我还为 Python 3.10 及以下版本写了一个简易 TOML 解析器(不依赖第三方库 tomli),确保在各种环境下都能使用。

5. 第五步:跨平台字体探测

gen_banner.py 原来只有 Linux 字体路径:

candidates = [
    "/usr/share/fonts/google-noto-cjk/NotoSansCJK-Regular.ttc",
    "/usr/share/fonts/wqy-microhei/wqy-microhei.ttc",
    ...
]

改为全平台覆盖:

candidates = [
    cfg_font,  # 用户配置优先
    # Linux
    "/usr/share/fonts/google-noto-cjk/NotoSansCJK-Regular.ttc",
    # macOS
    "/System/Library/Fonts/PingFang.ttc",
    "/System/Library/Fonts/STHeiti Medium.ttc",
    # Windows
    "C:/Windows/Fonts/msyh.ttc",
]

6. 第六步:敏感信息保护

config.toml 包含 SSH 密钥路径、微信 AppSecret、GitHub Token 等敏感信息,必须确保不会被意外提交:

# .gitignore
config.toml
__pycache__/
*.pyc

同时提供 config.example.toml 作为模板,用户复制后填写自己的值。

四、踩坑记录

踩坑 1:相对路径 vs 绝对路径的抉择

最初我想把 SKILL.md 中的脚本路径写成 scripts/xx.py,看起来更简洁。但分析后发现:

  • Agent 默认 cwd 是项目根目录,不是 Skill 目录
  • 脚本内部用 Path(__file__).parent.parent 定位 Skill 资源,不依赖 cwd
  • 如果要用短路径,就得先 cd 到 Skill 目录,增加了一步容易遗漏的操作

结论:从项目根目录出发的完整相对路径是最稳妥的方案

踩坑 2:环境变量和配置文件的优先级

一开始我把环境变量的优先级设为最高,后来发现问题:用户在 shell 里 export 过一个临时变量,忘了 unset,导致配置文件里的值永远不生效。
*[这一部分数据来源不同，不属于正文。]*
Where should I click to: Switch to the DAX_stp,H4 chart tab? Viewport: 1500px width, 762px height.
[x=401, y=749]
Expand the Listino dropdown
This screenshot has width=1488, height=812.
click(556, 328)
最终确定的优先级:命令行参数 > 环境变量 > config.toml > 默认值。命令行参数优先级最高,因为它是最"显式"的操作。

踩坑 3:TOML 解析的兼容性

Python 3.11 才内置 tomllib,很多环境还在用 3.10 甚至 3.9。我的方案是三级回退

try:
    import tomllib          # Python 3.11+
except ModuleNotFoundError:
    try:
        import tomli as tomllib  # pip install tomli
    except ModuleNotFoundError:
        tomllib = None       # 使用内置简易解析器

简易解析器只支持 [section] + key = "value" 基本语法,但对配置文件已经完全够用了。

五、总结

这次重构的核心收获:

  1. Skill 就是软件库:Agent Skill 虽然是给 AI 用的,但本质上和写一个开源库没区别——要考虑可移植性、配置管理、文档完整性。

  2. 配置集中管理是关键:从散落在 7 个文件里的十几处硬编码,收敛到一个 config.toml,极大降低了使用门槛和出错概率。

  3. 三级优先级模式值得推广:命令行 > 环境变量 > 配置文件 > 默认值 这个模式在 CLI 工具中非常常见(Docker、kubectl 都是这么做的),用在 Agent Skill 上同样合适。

  4. 自动探测 + 显式覆盖的组合:大多数情况下自动探测就能工作,少数特殊场景用户可以显式指定,兼顾了易用性和灵活性。

重构后的 blog-writer Skill 已经可以在 OpenClaw 容器、本地 macOS、甚至 Windows 上无缝运行——这篇文章本身就是用重构后的 Skill 写的。